TEXT FOR ANALYSIS →
+++++
> Possibly I have never had any adverse effects using marcaine because I
> don't bother necessarily finding the 'haematoma'. Firstly
> because there
> is often impaction and this makes it difficult unless you are really
> determined to scrunch through osteoporotic bone, and
> secondly because I
> am a little scared of putting marcaine directly into such a vascular
> area. However, by creating in effect a ring block around the fracture
> area, I can almost always get a good block. I would be interested to
> measure marcaine levels after this technique, and wonder if
> they would
> be any higher than after putting equivalent amounts into a knee, say.
That's interesting. I'd always thought that the key issue to success was
hitting the haematoma properly. I've seen ankles and ears blocked by ring
blocks but not wrists. I'd have thought that the interosseous nerves would
be too deep for this (in ankles and ears, it tends to be done because nobody
can remember where all the nerves are except that they're all subcut). Could
you give us some more details of your technique? Not sure about your
comments regarding the knee. I wouldn't inject anything like as much local
into a knee as I would into a haematoma block (factor of 10 at least)
> Plenty of sources disagree with you!
>
However, I think you'll find that Sir Abram agreed with me, so let's say
there's a plurality of views.
>
> http://www.jbjs.org/Comments/2003/cp_nov03_ladd.shtml
I'd note that this article seems to derive it's assumption that it was a low
energy injury from the following statement:
"Vehicular trauma (horse and carriage) was less common than simple falls in
pre-industrial Europe, (and thus) it is safe to assume the fracture
described by Colles was a low-energy injury."
The first part of the statement may or may not be true (I'm not sure it is-
horses and carriages were a lot less safe than cars), but is a bit
irrelevant as Colles described observations in post industrial Europe.
+++++
RECORDS PROVIDED →
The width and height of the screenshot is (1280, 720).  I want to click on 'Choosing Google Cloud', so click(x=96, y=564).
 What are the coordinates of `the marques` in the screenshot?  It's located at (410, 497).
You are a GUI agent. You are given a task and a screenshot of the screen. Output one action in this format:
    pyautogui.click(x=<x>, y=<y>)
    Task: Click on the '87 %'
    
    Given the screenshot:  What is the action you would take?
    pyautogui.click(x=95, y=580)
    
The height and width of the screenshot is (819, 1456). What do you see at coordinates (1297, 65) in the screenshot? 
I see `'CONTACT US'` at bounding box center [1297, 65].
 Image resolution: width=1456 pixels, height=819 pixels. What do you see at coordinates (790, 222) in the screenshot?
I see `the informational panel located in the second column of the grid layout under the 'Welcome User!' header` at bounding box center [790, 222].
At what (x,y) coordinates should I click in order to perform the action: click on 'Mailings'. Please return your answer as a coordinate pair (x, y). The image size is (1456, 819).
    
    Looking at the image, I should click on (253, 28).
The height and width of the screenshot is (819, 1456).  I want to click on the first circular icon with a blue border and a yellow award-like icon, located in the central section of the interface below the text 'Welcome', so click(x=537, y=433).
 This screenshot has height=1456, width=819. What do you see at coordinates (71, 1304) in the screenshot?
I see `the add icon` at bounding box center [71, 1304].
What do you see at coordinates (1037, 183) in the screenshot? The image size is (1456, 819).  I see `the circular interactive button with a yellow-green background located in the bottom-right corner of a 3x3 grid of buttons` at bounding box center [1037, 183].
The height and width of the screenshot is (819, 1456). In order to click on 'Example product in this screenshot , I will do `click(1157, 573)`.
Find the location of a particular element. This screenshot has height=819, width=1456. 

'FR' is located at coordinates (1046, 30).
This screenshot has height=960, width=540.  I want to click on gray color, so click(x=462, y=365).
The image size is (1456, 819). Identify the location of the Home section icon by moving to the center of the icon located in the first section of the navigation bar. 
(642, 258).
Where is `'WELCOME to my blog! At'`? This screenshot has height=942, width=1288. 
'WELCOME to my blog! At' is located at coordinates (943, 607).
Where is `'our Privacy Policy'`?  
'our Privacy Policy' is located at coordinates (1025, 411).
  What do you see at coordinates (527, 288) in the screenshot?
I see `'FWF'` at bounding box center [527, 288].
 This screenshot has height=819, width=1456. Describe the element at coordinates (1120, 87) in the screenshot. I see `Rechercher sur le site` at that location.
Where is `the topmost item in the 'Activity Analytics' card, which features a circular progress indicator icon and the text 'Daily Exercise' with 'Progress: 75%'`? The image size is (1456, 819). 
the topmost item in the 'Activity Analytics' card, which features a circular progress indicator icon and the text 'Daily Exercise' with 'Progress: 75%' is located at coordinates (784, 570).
+++++
ACTIVITY LIST →
a. In the haematoma-block exchange, which two body parts has the second writer seen blocked by ring blocks?
b. List each body part other than the wrist that the haematoma-block exchange brings up for comparison with wrist blocks.

ANSWER SET →
a. Ankles and ears.

b. Knee, ankles, ears